#### ФРАГМЕНТ СТРАНИЦЫ ####

В отличие от всей гаремной шайки-лейки, понятие справедливости было для Афифе не пустым местом. Недаром ее сын Яхъя-эфенди почитался как ученый-богослов и дервиш, не каждой матери дано воспитать сына-монаха! Афифе-хатун в отличие от Валиде и Дайе была чужда лицеприятия, об этом красноречиво свидетельствует сцена наказания на фалоке Фатьмы и Гюльшах, личных служанок Хюррем и Махидевран. Ее решения не подлежали обсуждению также потому что Афифе была женой уважаемого религиозного деятеля, кадия из Амасьи Омера Эфенди, а значит, действовала исходя из религиозной морали, что вызывало благоговейное почтение и страх. Запугать эту женщину было невозможно, а вот ввести в заблуждение, манипулируя ее собственными возвышенными понятиями о чести, увы, удалось.
После откровенного и неприятного для неее разговора в покоях хасеки, хазнедар, будучи умной и рассудительной женщиной, поняла, что нежнейшая Хатидже с подружками просто-напросто обманули ее, сыграв на чувстве преданности династии. Все же дама была слишком хорошего мнения о сестре султана, и поверила той на слово, что Хюррем задурила султану голову и хочет захапать власть в Империи.
Поскольку султан, и правда, слишком выделял хасеки, идя в обход сложившихся традиций, Афифе, не имея возможности составить личное мнение о Хюррем, приняла общую точку зрения. Тем более, что хасеки сделала негативное подкрепление, убив ни в чем не повинную Настю. Вместе с тем, хазнедар хватило одного разговора, чтобы понять, ху есть ху в этой партии. Впрочем, едва ли для нее это было сложно: раз покойная Валиде побаивалась Афифе-хатун, значит, было за что краснеть. Ну а что касается Хатидже: яблочко от яблоньки, как говорится.

####

▶ [ФОРМУЛИРОВКА ЗАДАНИЯ 1]: Извлеките фрагмент об Афифе-хатун целиком, воспроизведя его без каких-либо изменений.
Фрагмент об Афифе-хатун и листинг никак не связаны друг с другом.

#### ПРЕДОСТАВЛЕННЫЕ МАТЕРИАЛЫ ####

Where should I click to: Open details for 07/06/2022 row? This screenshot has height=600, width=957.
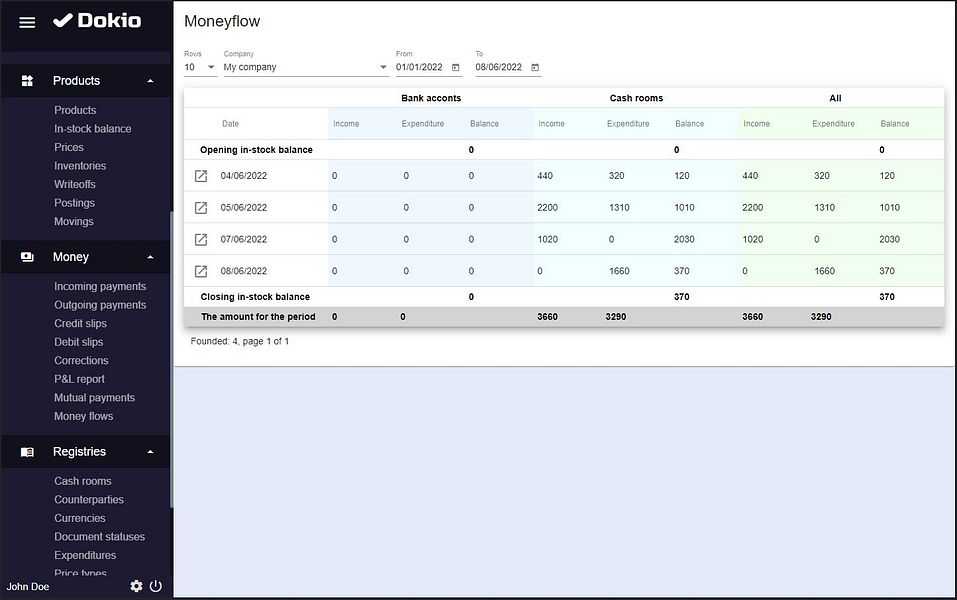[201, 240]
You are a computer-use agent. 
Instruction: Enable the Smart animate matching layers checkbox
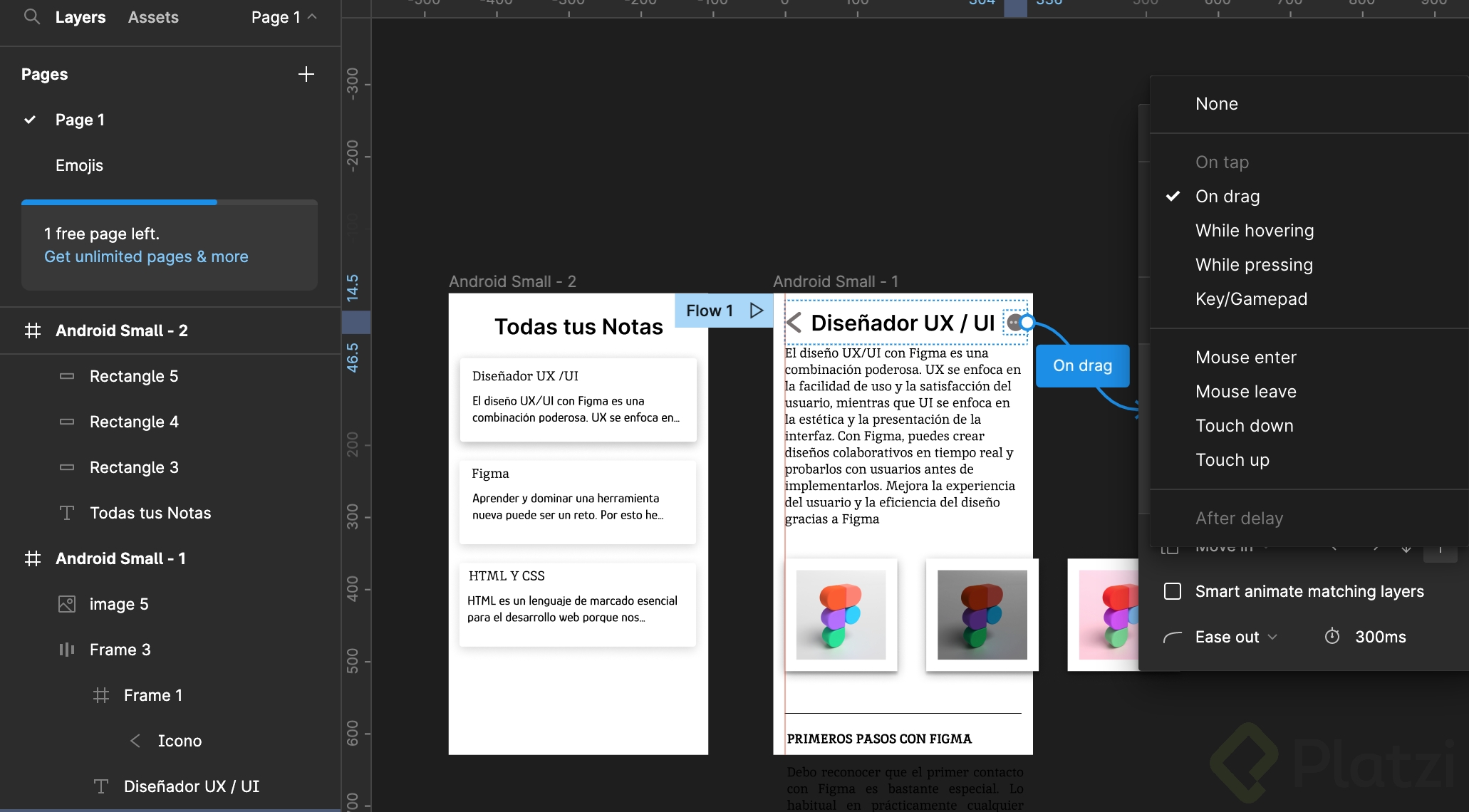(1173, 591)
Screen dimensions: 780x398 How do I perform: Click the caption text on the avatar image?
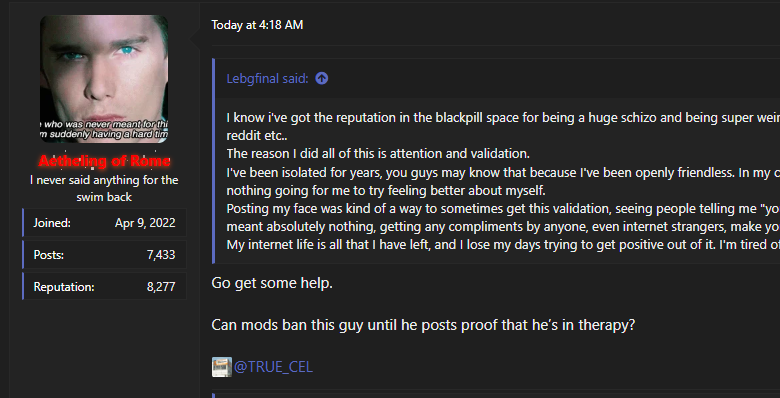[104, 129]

####
#### ПРЕДОСТАВЛЕННЫЕ МАТЕРИАЛЫ ####

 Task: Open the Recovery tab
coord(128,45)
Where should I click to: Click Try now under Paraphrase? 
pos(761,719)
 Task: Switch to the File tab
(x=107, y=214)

####
#### ПРЕДОСТАВЛЕННЫЕ МАТЕРИАЛЫ ####

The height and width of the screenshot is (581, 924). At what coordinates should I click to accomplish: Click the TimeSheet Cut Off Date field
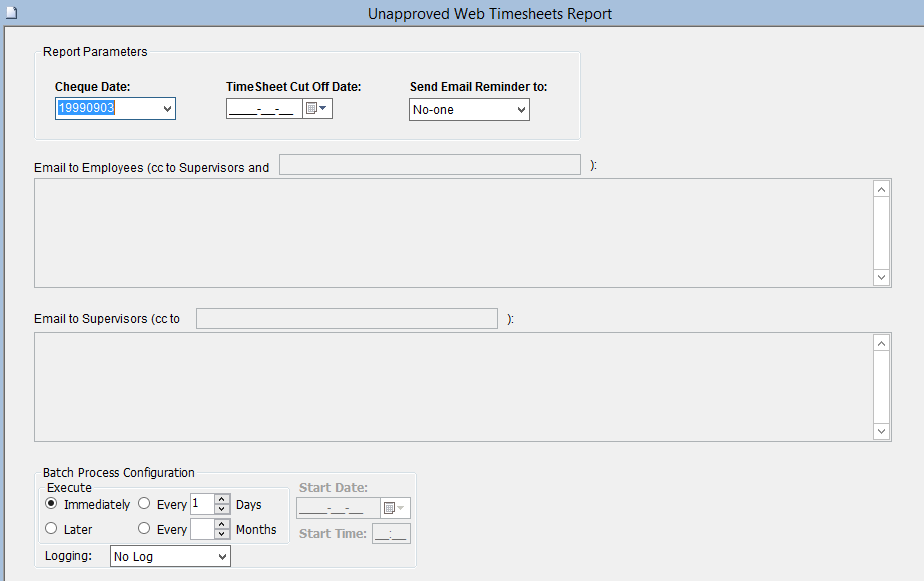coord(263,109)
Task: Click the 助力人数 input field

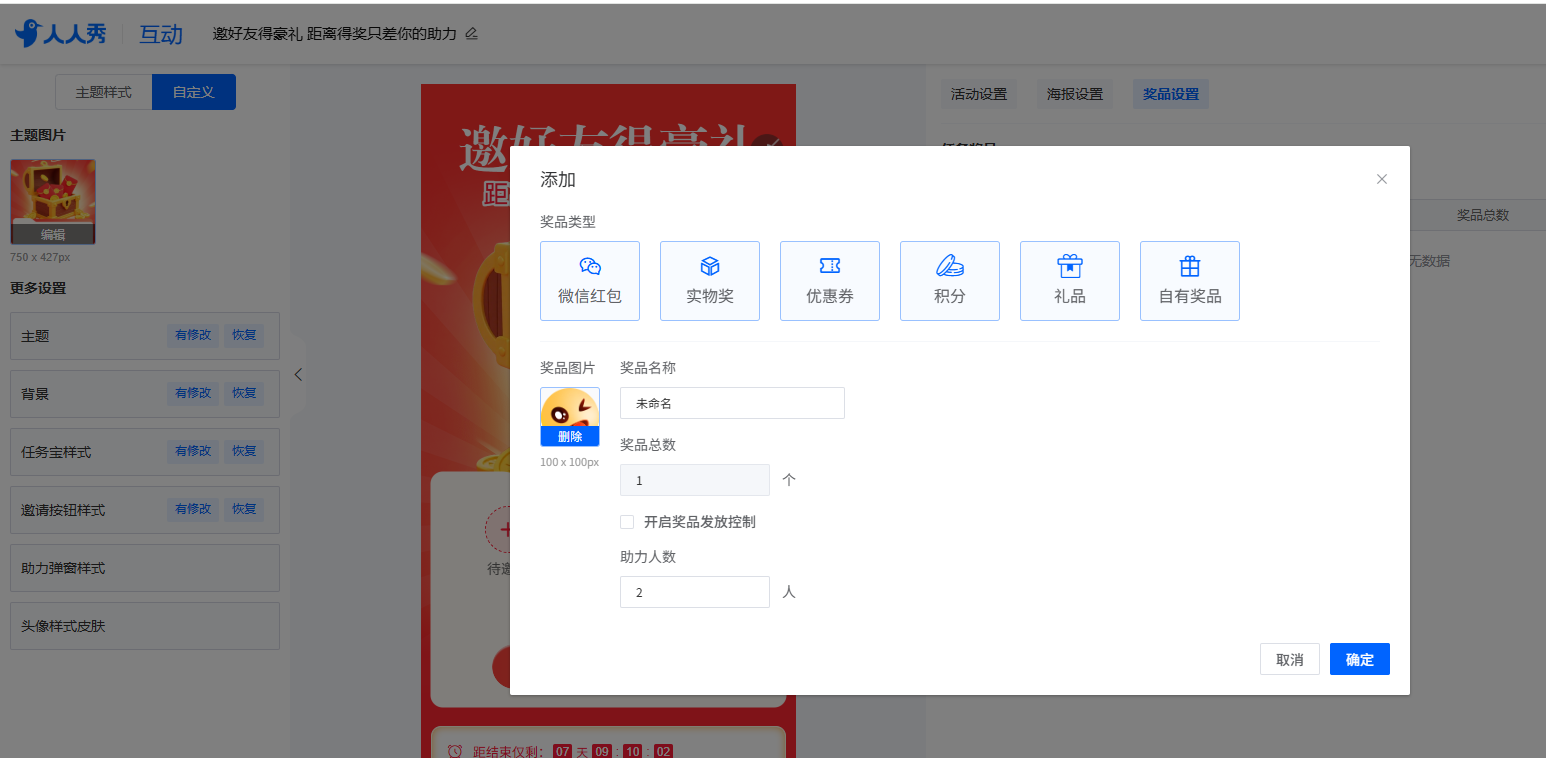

####

▶ [ФОРМУЛИРОВКА ЗАДАНИЯ 2]: Скопируйте из листинга без изменений всё, начиная со строки, содержащей «Where should I click to: Open», и вплоть до строки, содержащей «(1173, 591)», включая обе эти строки. Изображения в ответ не включайте.

▶ [ПОЛНЫЙ ОТВЕТ 1]:
В отличие от всей гаремной шайки-лейки, понятие справедливости было для Афифе не пустым местом. Недаром ее сын Яхъя-эфенди почитался как ученый-богослов и дервиш, не каждой матери дано воспитать сына-монаха! Афифе-хатун в отличие от Валиде и Дайе была чужда лицеприятия, об этом красноречиво свидетельствует сцена наказания на фалоке Фатьмы и Гюльшах, личных служанок Хюррем и Махидевран. Ее решения не подлежали обсуждению также потому что Афифе была женой уважаемого религиозного деятеля, кадия из Амасьи Омера Эфенди, а значит, действовала исходя из религиозной морали, что вызывало благоговейное почтение и страх. Запугать эту женщину было невозможно, а вот ввести в заблуждение, манипулируя ее собственными возвышенными понятиями о чести, увы, удалось.
После откровенного и неприятного для неее разговора в покоях хасеки, хазнедар, будучи умной и рассудительной женщиной, поняла, что нежнейшая Хатидже с подружками просто-напросто обманули ее, сыграв на чувстве преданности династии. Все же дама была слишком хорошего мнения о сестре султана, и поверила той на слово, что Хюррем задурила султану голову и хочет захапать власть в Империи.
Поскольку султан, и правда, слишком выделял хасеки, идя в обход сложившихся традиций, Афифе, не имея возможности составить личное мнение о Хюррем, приняла общую точку зрения. Тем более, что хасеки сделала негативное подкрепление, убив ни в чем не повинную Настю. Вместе с тем, хазнедар хватило одного разговора, чтобы понять, ху есть ху в этой партии. Впрочем, едва ли для нее это было сложно: раз покойная Валиде побаивалась Афифе-хатун, значит, было за что краснеть. Ну а что касается Хатидже: яблочко от яблоньки, как говорится.

▶ [ПОЛНЫЙ ОТВЕТ 2]:
Where should I click to: Open details for 07/06/2022 row? This screenshot has height=600, width=957.
[201, 240]
You are a computer-use agent. 
Instruction: Enable the Smart animate matching layers checkbox
(1173, 591)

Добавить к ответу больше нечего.